Als de grote unificatietheorie correct is, moeten er nieuwe, superzware deeltjes zijn, X en Y genaamd, die zowel baryonachtige als leptonachtige eigenschappen hebben. Er zouden ook hun partners van antimaterie moeten zijn: anti-X en anti-Y, met tegenovergestelde B - L-nummers en tegengestelde ladingen, maar met dezelfde massa en levensduur. Deze deeltjes-antideeltjesparen kunnen in grote hoeveelheden worden gemaakt met energieën die hoog genoeg zijn om vervolgens te vervallen.

Dus we vullen het universum ermee, en dan vallen ze uit elkaar. Als we C- en CP-schendingen hebben, kunnen er kleine verschillen zijn in hoe deeltjes en antideeltjes (X, Y en anti-X, anti-Y) vervallen.

Als het X-deeltje twee paden heeft: vervallen in twee up-quarks of in twee anti-down-quarks en een positron, dan moet anti-X twee overeenkomstige paden volgen: twee anti-up-quarks of een down-quark en een elektron. Er is een belangrijk verschil dat is toegestaan wanneer C- en CP worden verbroken: X zal eerder vervallen in twee up-quarks dan anti-X in twee anti-up-quarks, terwijl anti-X eerder vervalt in down-quark en een elektron. dan X - in een anti-up quark en een positron.

Met een voldoende aantal paren en verval op deze manier, kun je gemakkelijk een teveel aan baryonen krijgen boven antibaryonen (en leptonen boven antileptonen) waar er voorheen geen was.

Dit is slechts één voorbeeld om ons begrip van wat er is gebeurd te illustreren.
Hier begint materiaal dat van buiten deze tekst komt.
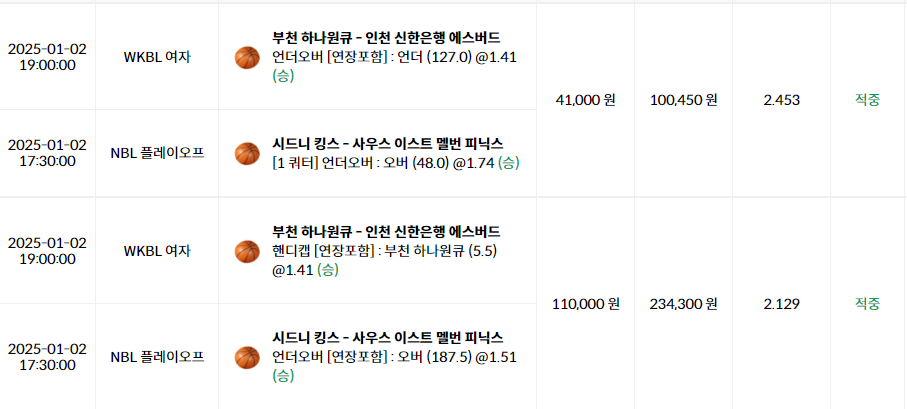Open first 부천 하나원큐 - 인천 신한은행 에스버드 match title

click(386, 38)
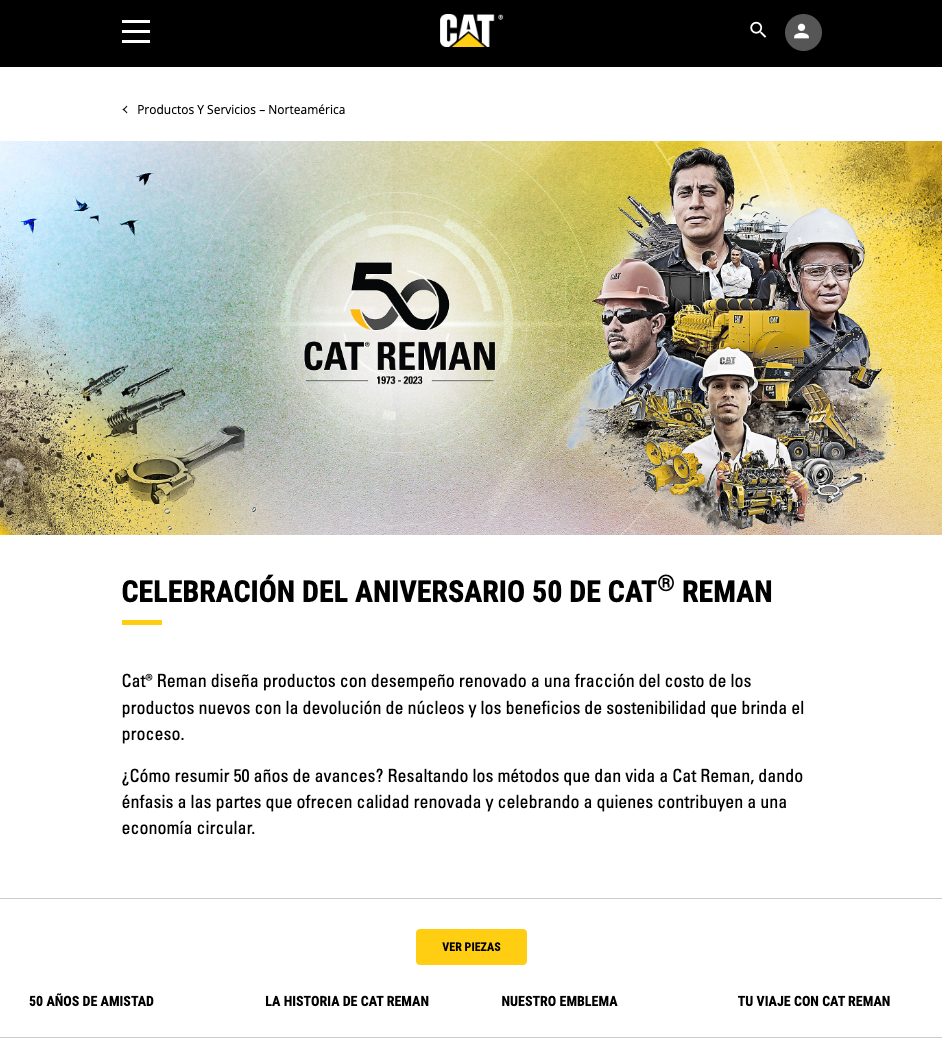The height and width of the screenshot is (1049, 942).
Task: Click the CAT logo in header
Action: 470,31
We zijn begonnen met een volledig symmetrisch universum, dat alle bekende natuurwetten gehoorzaamt, en met een hete, dichte, rijke staat gevuld met materie en antimaterie in gelijke hoeveelheden. Door middel van een mechanisme dat we nog moeten bepalen, in overeenstemming met de drie voorwaarden van Sacharov, creëerden deze natuurlijke processen uiteindelijk een teveel aan materie boven antimaterie.

Het feit dat we bestaan en gemaakt zijn van materie valt niet te ontkennen; de vraag is waarom ons Universum iets (materie) bevat en niet niets (materie en antimaterie waren immers gelijk verdeeld). Misschien zullen we in deze eeuw het antwoord op deze vraag vinden.